03/06/2013 - In attesa che il Decreto-legge per le misure energetiche nell’edilizia venga pubblicato in Gazzetta Ufficiale, ricapitoliamo le novità introdotte in tema di detrazione per gli interventi di riqualificazione energetica degli edifici e le regole che invece restano invariate.

Come già detto, la detrazione fiscale delle spese per gli interventi di riqualificazione energetica degli edifici passa dal 55% al 65% e viene prorogata, con tempi differenti per privati e condomìni.
 
privati potranno usufruire della detrazione del 65% dal 1° luglio 2013 al 31 dicembre 2013. I condomìni - per interventi relativi a parti comuni degli edifici condominiali, di cui agli articoli 1117 e 1117-bis del codice civile, o che interessino tutte le unità immobiliari di cui si compone il singolo condominio - avranno tempo dal 1° luglio 2013 al 30 giugno 2014.
 
La detrazione del 65% è ripartita in dieci quote annuali di pari importo.

Restano confermate le altre tipologie di interventi che accedono alla detrazione:
- interventi di riqualificazione globale su edifici esistenti (comma 344 della Finanziaria 2007);
- interventi sugli involucri degli edifici (strutture opache e infissi) - (comma 345).

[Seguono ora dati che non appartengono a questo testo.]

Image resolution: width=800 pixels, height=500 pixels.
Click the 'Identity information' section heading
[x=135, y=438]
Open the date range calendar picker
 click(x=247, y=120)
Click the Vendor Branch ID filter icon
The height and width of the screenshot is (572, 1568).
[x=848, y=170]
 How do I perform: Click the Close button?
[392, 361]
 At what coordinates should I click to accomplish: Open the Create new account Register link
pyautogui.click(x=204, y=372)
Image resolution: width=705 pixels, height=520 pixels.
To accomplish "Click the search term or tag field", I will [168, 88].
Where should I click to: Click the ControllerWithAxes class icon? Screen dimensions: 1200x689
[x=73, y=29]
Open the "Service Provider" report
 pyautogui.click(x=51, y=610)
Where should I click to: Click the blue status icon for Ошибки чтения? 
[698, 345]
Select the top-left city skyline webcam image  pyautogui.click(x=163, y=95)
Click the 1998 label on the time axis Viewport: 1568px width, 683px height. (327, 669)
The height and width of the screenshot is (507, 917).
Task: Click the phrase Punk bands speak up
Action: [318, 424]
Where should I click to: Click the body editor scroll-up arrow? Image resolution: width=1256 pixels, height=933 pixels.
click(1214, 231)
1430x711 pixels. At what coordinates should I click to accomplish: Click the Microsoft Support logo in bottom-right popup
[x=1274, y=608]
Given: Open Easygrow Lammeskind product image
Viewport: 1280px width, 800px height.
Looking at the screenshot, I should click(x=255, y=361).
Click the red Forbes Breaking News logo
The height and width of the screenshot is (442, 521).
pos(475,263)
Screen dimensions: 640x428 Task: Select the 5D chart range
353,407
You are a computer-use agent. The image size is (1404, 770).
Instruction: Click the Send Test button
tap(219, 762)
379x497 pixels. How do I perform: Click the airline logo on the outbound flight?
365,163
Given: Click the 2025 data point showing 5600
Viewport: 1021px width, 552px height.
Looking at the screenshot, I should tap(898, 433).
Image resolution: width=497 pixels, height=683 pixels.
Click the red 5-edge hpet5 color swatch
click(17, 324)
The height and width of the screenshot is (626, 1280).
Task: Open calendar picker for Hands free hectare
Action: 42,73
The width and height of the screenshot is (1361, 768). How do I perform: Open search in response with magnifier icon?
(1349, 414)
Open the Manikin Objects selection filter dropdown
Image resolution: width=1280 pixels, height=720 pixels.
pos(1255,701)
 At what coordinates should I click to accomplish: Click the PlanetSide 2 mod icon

È obbligatorio pagare tutto con bonifico bancario o postale, indicando: la causale del versamento; il codice fiscale del beneficiario della detrazione; il numero di partita Iva o il codice fiscale del soggetto a favore del quale è effettuato il bonifico (professionista o impresa che ha effettuato i lavori).
 
Confermata anche la procedura per usufruire della detrazione. È necessario acquisire, in base all’intervento realizzato:
a. L’asseverazione di un tecnico abilitato;
b. L’attestato di certificazione o di qualificazione energetica, ove richiesto;
c. La scheda informativa relativa agli interventi realizzati.
 
Occorre poi trasmettere la documentazione all’ENEA, entro 90 giorni dalla fine dei lavori, attraverso il sito internet www.acs.enea.it.